■ Brief
Repeat nothing but the lines below running from the one containing "Click the eye-slash icon beside Secondary" to the one containing "Given: Click the refresh icon in chat header". Keep both end lines.

■ Excerpted data
┄┄┄┄┄┄┄┄┄┄
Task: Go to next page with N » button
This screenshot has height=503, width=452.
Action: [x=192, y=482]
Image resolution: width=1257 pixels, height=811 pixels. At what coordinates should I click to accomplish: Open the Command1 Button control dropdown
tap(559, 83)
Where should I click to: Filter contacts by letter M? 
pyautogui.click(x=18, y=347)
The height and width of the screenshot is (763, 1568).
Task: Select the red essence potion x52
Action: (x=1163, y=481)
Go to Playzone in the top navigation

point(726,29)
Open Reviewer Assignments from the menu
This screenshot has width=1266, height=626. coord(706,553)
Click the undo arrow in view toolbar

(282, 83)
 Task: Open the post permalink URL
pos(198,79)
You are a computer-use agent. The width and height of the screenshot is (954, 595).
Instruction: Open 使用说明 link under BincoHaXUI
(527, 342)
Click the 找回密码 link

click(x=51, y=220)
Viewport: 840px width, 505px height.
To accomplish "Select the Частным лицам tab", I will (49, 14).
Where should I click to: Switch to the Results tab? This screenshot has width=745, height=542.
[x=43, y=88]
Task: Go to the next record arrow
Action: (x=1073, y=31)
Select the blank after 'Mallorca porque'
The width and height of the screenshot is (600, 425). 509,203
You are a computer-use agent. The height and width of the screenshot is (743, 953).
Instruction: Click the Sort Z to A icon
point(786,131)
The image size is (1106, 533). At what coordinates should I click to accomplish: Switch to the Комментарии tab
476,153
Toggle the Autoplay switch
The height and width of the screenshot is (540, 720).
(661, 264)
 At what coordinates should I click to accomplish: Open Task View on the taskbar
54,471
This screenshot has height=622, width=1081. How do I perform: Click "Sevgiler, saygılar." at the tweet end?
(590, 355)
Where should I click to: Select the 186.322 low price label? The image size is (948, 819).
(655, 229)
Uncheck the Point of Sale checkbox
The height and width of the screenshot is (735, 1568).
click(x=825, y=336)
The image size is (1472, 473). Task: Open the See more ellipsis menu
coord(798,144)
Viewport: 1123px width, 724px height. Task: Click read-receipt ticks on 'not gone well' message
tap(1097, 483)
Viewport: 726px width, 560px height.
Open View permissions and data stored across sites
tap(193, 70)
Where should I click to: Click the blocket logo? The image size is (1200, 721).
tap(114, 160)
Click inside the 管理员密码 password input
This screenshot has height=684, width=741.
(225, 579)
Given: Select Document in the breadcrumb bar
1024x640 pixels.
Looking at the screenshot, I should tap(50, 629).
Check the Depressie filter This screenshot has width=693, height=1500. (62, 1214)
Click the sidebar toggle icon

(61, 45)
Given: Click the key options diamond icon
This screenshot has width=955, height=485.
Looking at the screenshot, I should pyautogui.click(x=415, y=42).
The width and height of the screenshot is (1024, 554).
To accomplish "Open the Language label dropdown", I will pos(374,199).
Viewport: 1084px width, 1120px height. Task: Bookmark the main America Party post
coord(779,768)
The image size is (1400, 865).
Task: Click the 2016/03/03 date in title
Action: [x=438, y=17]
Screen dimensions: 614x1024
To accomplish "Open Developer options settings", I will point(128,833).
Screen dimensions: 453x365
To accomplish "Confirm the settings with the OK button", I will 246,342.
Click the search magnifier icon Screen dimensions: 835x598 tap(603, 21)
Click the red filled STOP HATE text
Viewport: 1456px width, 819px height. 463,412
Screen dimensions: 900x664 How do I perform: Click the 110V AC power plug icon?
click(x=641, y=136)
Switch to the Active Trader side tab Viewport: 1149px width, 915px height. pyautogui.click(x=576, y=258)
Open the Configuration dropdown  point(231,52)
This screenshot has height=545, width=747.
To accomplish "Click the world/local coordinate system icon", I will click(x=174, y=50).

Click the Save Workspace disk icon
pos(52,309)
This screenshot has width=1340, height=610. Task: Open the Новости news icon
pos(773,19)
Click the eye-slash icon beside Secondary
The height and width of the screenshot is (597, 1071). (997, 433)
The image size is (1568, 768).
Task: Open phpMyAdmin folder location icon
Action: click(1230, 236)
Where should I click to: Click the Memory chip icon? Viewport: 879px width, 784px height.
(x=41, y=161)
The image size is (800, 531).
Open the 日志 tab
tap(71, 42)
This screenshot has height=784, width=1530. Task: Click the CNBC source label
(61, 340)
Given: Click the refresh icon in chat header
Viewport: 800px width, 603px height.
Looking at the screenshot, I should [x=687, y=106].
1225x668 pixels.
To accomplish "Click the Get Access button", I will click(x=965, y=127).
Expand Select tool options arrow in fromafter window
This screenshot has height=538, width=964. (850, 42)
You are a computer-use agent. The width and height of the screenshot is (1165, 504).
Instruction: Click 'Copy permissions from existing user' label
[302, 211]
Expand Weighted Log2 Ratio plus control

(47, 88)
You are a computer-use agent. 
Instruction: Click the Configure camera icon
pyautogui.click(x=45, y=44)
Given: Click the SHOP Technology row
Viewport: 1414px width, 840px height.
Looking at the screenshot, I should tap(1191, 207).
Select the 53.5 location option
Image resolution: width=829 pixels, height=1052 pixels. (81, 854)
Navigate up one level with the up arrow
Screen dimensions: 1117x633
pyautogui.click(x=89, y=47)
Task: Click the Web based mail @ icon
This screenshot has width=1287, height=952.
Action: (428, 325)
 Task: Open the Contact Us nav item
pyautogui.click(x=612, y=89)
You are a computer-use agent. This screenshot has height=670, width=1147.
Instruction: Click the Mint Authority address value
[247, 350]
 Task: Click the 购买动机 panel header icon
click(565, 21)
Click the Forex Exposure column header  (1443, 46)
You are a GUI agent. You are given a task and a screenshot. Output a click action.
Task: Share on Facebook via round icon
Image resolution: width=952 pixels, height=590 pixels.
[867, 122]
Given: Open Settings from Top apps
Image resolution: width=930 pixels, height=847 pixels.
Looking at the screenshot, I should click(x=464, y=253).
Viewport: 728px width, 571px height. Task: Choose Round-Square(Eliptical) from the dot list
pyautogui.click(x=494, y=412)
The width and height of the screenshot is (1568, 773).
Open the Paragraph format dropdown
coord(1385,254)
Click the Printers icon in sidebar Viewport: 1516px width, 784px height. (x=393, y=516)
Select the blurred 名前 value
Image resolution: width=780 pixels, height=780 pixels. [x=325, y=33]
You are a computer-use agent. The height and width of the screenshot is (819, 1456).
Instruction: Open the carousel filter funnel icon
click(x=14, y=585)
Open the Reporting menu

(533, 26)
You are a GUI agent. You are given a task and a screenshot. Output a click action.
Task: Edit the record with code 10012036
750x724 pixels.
┄┄┄┄┄┄┄┄┄┄
■ Result for this exercise
Click the eye-slash icon beside Secondary
The height and width of the screenshot is (597, 1071). (997, 433)
The image size is (1568, 768).
Task: Open phpMyAdmin folder location icon
Action: click(1230, 236)
Where should I click to: Click the Memory chip icon? Viewport: 879px width, 784px height.
(x=41, y=161)
The image size is (800, 531).
Open the 日志 tab
tap(71, 42)
This screenshot has height=784, width=1530. Task: Click the CNBC source label
(61, 340)
Given: Click the refresh icon in chat header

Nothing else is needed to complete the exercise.